PAGE:
Axiom VI: Data is Relational
Your agent project is going well. You started with a JSON file to store tasks -- simple, readable, gets the job done. Twenty tasks later, it still works fine. Two hundred tasks later, you notice the file takes a moment to load. Two thousand tasks later, you need to find all tasks assigned to a specific person that are overdue -- and you realize you are loading the entire file into memory, looping through every record, checking conditions manually. Your "database" is a flat list pretending to be a data system.
Then you add a second entity -- projects that contain tasks. Now you need to express relationships: which tasks belong to which project? You duplicate project names inside each task record. When a project name changes, you hunt through every task to update it. You forget one. Your data is now inconsistent, and your JSON file cannot tell you that anything is wrong.
This is the moment every developer encounters. The data outgrew the format. The relationships were always there -- you just did not have a system that understood them. This axiom provides the system.
The Problem Without This Axiom
Without recognizing that structured data is inherently relational, developers fall into predictable traps:
The JSON Graveyard: Projects accumulate JSON files -- tasks.json, users.json, projects.json -- with no way to express relationships between them. Cross-referencing requires loading everything into memory and writing custom lookup code for every query. There are no constraints, no validation, no guarantees that referenced entities exist.

PARTS OF THE EXERCISE:
A) In the passage on Axiom VI, which three JSON files are given as examples under "The JSON Graveyard"?
B) Translate this sentence from the passage on Axiom VI into Spanish: "The data outgrew the format."
C) Carry on the passage on Axiom VI from its final sentence.

AVAILABLE DATA:
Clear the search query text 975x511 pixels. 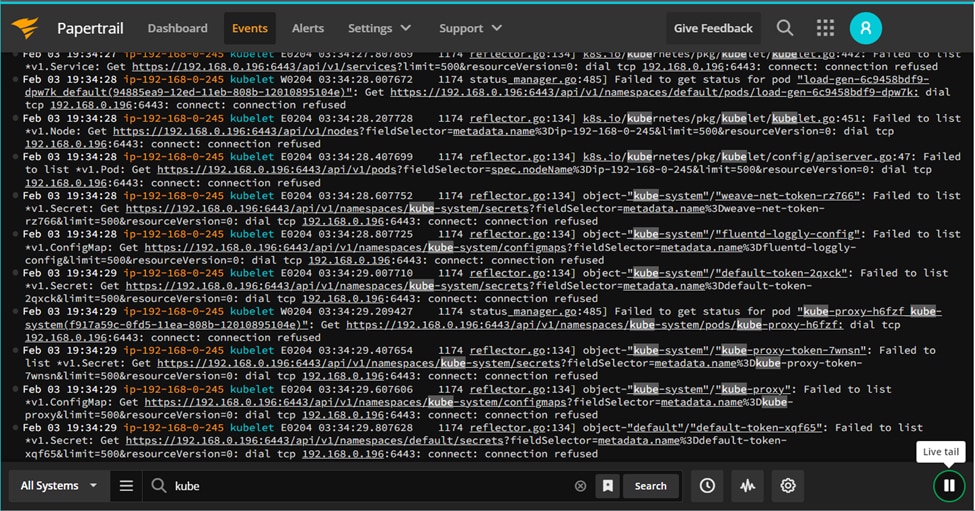pyautogui.click(x=580, y=486)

TASK ANSWERS:
A) tasks.json, users.json, and projects.json

B) Los datos superaron al formato.

C)
The Flat File Spiral: Data starts in CSV or plain text. As complexity grows, developers invent ad-hoc query languages, build custom indexing, implement their own transaction logic. They are slowly, painfully reinventing a database -- badly.
The NoSQL Trap: Developers reach for document stores (MongoDB, Firebase) as their first database because the API feels familiar -- just store objects. But when the data IS relational (users have projects, projects have tasks, tasks have assignees), fighting the relational nature of the data creates complexity that a relational database handles natively.
Each of these paths leads to the same destination: a system that cannot answer basic questions about its own data without heroic effort from the developer.
The Axiom Defined
Axiom VI: Structured data follows relational patterns. SQL is the default for persistent structured data. SQLite for single-user, PostgreSQL for multi-user. Use an ORM only when it doesn't obscure the SQL.
This axiom makes three claims:
- Structured data is relational by nature. When you have entities with attributes and connections between them, you have relational data -- whether or not you store it relationally.
- SQL is the default choice. Not the only choice, but the one you should deviate from consciously with good reason.
- The ORM serves you, not the reverse. If your ORM hides the SQL so completely that you cannot reason about what queries execute, it has become an obstacle.
From Principle to Axiom
In Part 1, Chapter 4, you learned Principle 5: Persisting State in Files -- the general durability rule that work products must survive beyond a single session. Files provide durable, inspectable, version-controllable state.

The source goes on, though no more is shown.